千鶴子の歌謡日記

「それで、文句がいいたいのよ。だって、踏んだって知っていたのよ、あの男。あなた知っているんでしょ?」
 わたしの虚偽の憤怒の口調で、彼女の貝柱が機能していない貝殻は容易に開いた。一旦開けば、あとは、阿部公房の『砂の女』のように、蟻地獄の砂の穴を掘ってやりさえすれば、彼女はその中にどこまでも潜って行く。まずは、砂をひとかき。
「いったい何者なの?」
 彼女は、わたしのあの人に対する好奇心を全く詮索せずに、まんまとわたしの奸計に引っかかってくれた。彼女のように、口の軽い人は、ばかげた無駄口と、退屈な噂話さえ我慢すれば、最高の情報源になる。マタ・ハリことマルガレータ・ヘールトロイダ・ツェレほどではないとしても。おまけに他人を一切、懐疑の目で見ないから、誘導尋問がやりやすい。こっちが一つ尋ねると、彼女は十の返答をしてくれる。わたしは、村越吉展ちゃんを誘拐して、殺害した小原保をおとした平塚八兵衛になる必要はない。彼女は、味方にとっては、とんでもない軽口の裏切り者だが、敵方にとっては、この上もない情報提唱者。細い導火線にたった一本のマッチで火をつけさえすれば、彼女のプロペラのような舌は、数メガトンの爆弾のように、とてつもない規模で際限なく暴発し続ける。わたしはただ、さも興味がないといったような風情をして、しかも彼女の舌の爆発の火種が絶えないように酸素を供給しさえすればいい。さしあたって、時々相槌を打って、火柱のもとを燠のようにして炭壺の中に入れておき、時折取り出して、ちらつかせればいい。
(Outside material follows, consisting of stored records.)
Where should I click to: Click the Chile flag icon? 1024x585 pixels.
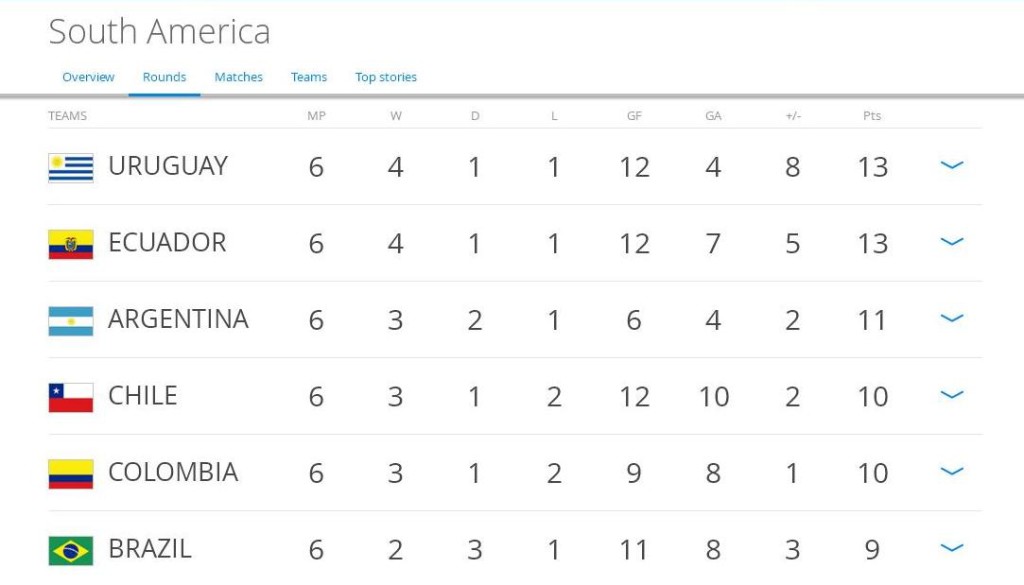(x=71, y=397)
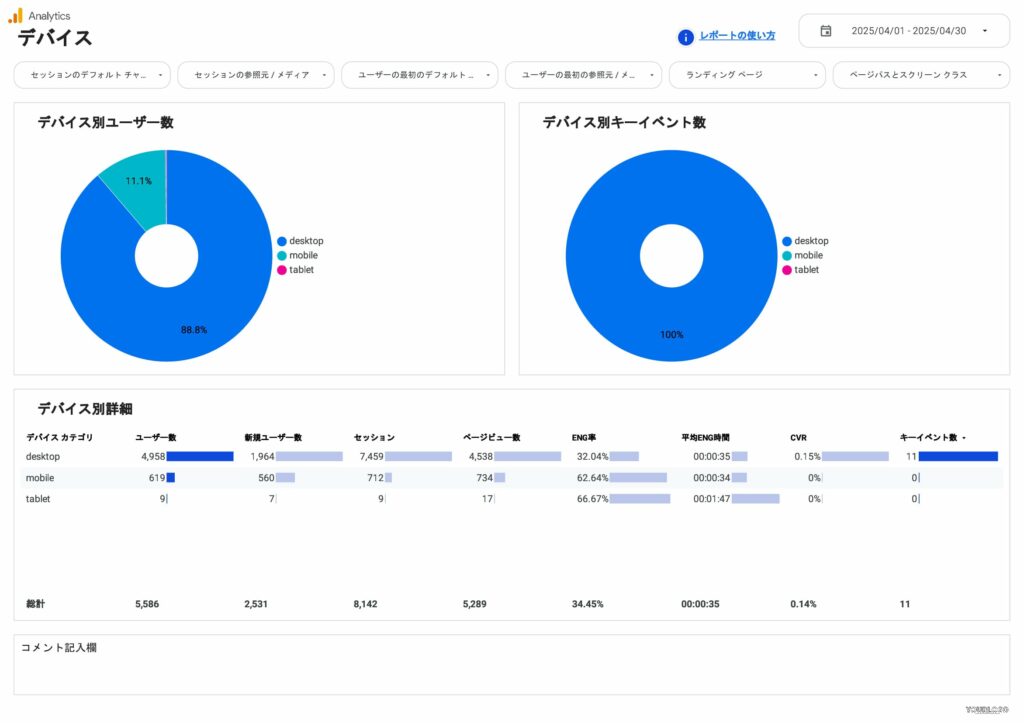Expand the date range dropdown arrow

click(984, 31)
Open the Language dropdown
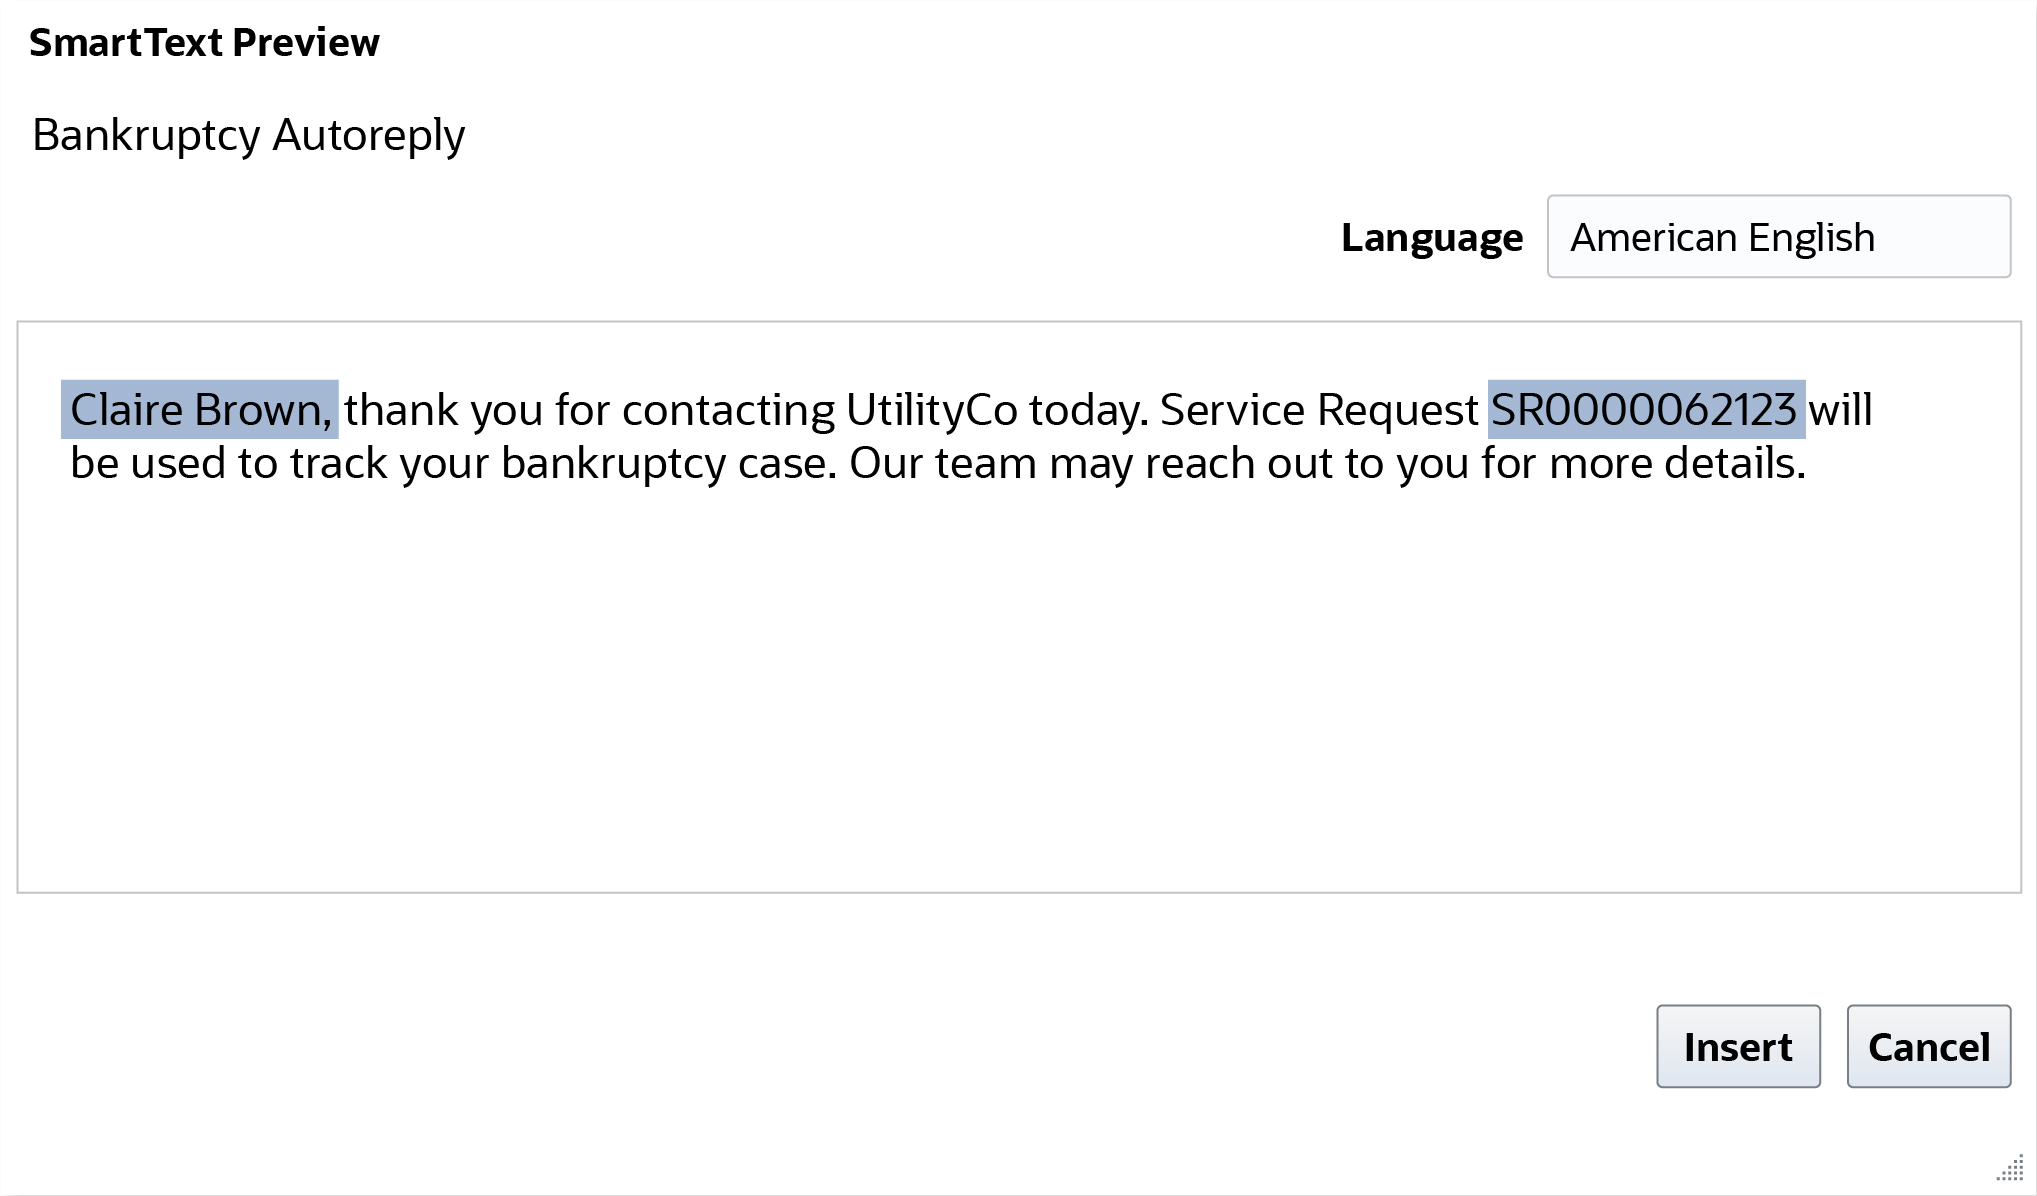The width and height of the screenshot is (2037, 1196). pos(1778,237)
 しかし、重要なことは、あくまでも興味の無いような印象を彼女に与えなくてはならないということ。彼女は饒舌家であるから、彼女の話のネタになるようなことは、決して蒔いてはならない。彼女の極まりないお喋りは、きっとわたしのすることに楔を打ち込むに違いないのだから。